Então, és um artista de sucesso.
Criei esta iluminação.
- O quê? Não acredito. - Sim.
Portanto, ele deixa-me fingir e até abre mais cedo para mim.
E tu o que fazes?
Cenas de informática.
Nada tão interessante como a arte. Há quanto tempo fazes isso?
Desde pequenino.
Mas como emprego, acho que desde esta noite.
O quê? Como assim?
- Aquela é a tua primeira exposição? - Sim.
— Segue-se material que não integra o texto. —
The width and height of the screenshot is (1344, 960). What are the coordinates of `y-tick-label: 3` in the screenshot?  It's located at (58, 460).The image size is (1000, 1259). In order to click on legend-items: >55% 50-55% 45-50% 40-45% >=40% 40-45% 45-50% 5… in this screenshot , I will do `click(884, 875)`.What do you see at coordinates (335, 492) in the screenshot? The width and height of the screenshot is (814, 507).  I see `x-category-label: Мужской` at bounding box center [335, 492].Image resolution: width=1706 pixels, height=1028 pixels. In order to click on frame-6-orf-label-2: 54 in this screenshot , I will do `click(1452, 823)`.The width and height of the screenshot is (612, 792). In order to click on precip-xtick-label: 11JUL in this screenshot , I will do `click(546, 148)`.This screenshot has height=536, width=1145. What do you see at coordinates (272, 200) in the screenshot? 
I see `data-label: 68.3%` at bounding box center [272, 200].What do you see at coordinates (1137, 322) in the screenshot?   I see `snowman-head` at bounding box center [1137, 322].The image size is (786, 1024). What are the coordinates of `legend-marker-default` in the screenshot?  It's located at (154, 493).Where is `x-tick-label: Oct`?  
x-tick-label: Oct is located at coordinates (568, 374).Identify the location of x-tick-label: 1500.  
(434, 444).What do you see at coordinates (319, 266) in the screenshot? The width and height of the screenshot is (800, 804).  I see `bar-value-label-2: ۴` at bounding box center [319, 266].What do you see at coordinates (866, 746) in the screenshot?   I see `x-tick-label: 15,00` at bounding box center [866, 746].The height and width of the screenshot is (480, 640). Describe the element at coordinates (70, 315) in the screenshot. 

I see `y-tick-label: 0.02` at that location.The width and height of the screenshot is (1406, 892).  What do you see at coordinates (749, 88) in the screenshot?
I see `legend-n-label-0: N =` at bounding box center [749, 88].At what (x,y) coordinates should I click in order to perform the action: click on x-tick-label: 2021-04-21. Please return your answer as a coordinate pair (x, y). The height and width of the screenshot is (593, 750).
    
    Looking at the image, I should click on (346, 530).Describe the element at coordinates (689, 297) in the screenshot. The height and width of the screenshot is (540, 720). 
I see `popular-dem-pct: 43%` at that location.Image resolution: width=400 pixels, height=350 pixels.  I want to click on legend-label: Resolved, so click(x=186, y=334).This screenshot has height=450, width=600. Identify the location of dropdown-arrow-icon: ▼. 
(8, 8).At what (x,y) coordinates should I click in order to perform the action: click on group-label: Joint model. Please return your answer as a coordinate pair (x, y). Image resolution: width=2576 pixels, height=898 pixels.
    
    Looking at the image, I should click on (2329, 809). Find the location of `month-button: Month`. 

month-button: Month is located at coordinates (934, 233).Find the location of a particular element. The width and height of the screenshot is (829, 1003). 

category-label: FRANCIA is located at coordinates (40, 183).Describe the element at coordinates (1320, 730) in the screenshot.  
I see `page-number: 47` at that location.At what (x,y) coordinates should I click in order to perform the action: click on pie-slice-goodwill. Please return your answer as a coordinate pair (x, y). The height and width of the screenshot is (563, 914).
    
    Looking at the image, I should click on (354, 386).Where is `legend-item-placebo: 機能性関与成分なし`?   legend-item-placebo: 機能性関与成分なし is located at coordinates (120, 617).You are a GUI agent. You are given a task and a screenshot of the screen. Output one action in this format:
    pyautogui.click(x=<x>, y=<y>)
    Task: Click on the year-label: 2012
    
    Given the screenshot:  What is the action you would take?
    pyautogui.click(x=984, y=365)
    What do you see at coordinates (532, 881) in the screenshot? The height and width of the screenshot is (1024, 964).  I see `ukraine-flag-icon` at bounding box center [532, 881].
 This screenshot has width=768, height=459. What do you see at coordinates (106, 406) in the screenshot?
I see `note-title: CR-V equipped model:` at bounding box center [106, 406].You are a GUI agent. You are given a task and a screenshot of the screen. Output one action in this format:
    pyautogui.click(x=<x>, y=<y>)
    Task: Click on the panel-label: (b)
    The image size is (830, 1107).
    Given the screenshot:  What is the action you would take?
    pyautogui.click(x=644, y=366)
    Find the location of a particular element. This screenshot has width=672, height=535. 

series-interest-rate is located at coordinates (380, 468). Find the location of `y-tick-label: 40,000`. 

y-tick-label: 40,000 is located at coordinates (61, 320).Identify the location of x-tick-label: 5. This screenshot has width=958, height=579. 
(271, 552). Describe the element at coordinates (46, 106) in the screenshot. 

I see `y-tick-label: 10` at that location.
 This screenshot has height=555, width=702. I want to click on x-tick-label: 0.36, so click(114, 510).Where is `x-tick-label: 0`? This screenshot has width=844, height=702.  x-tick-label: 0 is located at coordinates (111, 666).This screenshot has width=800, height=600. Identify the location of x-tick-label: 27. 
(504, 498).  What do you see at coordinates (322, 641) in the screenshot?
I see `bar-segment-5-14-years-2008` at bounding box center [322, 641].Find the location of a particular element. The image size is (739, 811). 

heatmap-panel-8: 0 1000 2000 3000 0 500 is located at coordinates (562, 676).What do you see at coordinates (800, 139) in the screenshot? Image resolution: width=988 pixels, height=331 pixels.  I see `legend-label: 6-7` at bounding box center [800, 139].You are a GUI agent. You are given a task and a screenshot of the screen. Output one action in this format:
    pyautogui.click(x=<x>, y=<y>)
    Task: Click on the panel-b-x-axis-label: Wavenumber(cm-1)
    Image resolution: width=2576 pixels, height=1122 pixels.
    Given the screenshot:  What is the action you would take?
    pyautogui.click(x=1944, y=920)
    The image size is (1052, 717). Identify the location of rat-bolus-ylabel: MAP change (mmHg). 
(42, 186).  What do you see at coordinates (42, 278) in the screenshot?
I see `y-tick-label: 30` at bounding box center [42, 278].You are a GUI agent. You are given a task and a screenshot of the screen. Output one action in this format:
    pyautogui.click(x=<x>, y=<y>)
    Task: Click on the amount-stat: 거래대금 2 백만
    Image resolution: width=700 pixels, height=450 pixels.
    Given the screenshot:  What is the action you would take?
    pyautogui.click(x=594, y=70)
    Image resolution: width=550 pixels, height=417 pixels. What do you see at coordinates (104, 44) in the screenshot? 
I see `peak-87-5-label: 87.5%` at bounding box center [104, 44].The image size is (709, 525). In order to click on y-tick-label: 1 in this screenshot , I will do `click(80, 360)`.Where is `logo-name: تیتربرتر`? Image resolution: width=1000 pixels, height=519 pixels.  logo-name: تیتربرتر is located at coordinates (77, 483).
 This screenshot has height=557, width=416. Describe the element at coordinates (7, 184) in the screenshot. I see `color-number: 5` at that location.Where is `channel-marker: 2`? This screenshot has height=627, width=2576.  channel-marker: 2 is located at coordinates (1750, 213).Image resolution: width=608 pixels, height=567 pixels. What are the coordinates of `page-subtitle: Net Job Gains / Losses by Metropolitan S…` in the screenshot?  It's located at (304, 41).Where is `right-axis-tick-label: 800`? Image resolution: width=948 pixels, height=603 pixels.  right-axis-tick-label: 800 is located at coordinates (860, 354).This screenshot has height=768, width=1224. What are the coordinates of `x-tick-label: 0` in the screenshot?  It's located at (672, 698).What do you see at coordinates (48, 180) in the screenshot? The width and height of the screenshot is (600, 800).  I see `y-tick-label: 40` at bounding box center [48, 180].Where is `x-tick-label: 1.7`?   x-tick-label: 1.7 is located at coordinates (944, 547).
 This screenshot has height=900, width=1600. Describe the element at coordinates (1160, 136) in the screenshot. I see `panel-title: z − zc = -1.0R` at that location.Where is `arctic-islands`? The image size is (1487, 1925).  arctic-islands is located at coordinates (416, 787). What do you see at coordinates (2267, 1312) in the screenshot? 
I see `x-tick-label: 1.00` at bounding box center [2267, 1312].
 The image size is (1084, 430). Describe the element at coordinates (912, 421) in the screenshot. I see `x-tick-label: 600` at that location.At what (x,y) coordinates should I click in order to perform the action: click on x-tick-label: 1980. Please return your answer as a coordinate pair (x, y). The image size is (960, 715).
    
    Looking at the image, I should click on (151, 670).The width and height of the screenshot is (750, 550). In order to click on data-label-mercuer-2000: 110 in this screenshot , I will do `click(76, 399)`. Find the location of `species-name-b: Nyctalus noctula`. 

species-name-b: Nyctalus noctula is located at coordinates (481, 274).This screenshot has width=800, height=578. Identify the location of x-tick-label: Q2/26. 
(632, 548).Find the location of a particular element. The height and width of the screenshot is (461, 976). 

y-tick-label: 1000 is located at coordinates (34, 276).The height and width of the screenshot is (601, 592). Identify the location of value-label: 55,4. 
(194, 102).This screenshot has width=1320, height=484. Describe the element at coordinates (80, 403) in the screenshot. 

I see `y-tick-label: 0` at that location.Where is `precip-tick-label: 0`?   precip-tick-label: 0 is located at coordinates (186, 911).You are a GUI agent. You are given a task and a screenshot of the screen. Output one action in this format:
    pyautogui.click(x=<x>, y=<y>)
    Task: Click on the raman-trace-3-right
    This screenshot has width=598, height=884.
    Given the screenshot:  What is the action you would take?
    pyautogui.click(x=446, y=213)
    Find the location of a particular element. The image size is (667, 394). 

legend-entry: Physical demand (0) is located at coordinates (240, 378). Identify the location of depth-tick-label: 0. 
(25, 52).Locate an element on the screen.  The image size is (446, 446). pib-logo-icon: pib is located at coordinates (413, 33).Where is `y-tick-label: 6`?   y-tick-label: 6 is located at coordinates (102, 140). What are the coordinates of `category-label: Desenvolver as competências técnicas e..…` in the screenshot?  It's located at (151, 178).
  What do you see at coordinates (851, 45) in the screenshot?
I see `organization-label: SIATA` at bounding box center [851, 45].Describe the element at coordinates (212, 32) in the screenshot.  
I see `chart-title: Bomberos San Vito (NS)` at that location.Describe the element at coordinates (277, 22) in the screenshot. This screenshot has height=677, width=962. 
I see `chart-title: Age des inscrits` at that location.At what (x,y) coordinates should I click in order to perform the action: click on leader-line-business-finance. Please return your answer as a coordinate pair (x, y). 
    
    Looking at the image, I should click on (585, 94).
E não achas que devias lá estar?
Estou a criar suspense.
- Faz parte da atuação. - Parte da atuação.
Isto faz parte da atuação?
Como assim?
O bar secreto de uísque e tu, o próximo grande artista.
Ele traz outras miúdas?
Os empregados de bar não contam essas coisas.
Idiota.
Não disse que era uma atuação má.
Dentro das atuações.
Isto não é uma atuação.
Avalio um artista pela sua arte e não pela fatiota e pelo penteado.
O quê?
Estes não estão na galeria porquê?
Esses não estão à venda.
És mesmo mais do que um penteado.
A Kimi levou-me ao salão dela.
As pessoas compram o artista.
Bem, sim...
Os idiotas ricos com mais dinheiro do que bom gosto.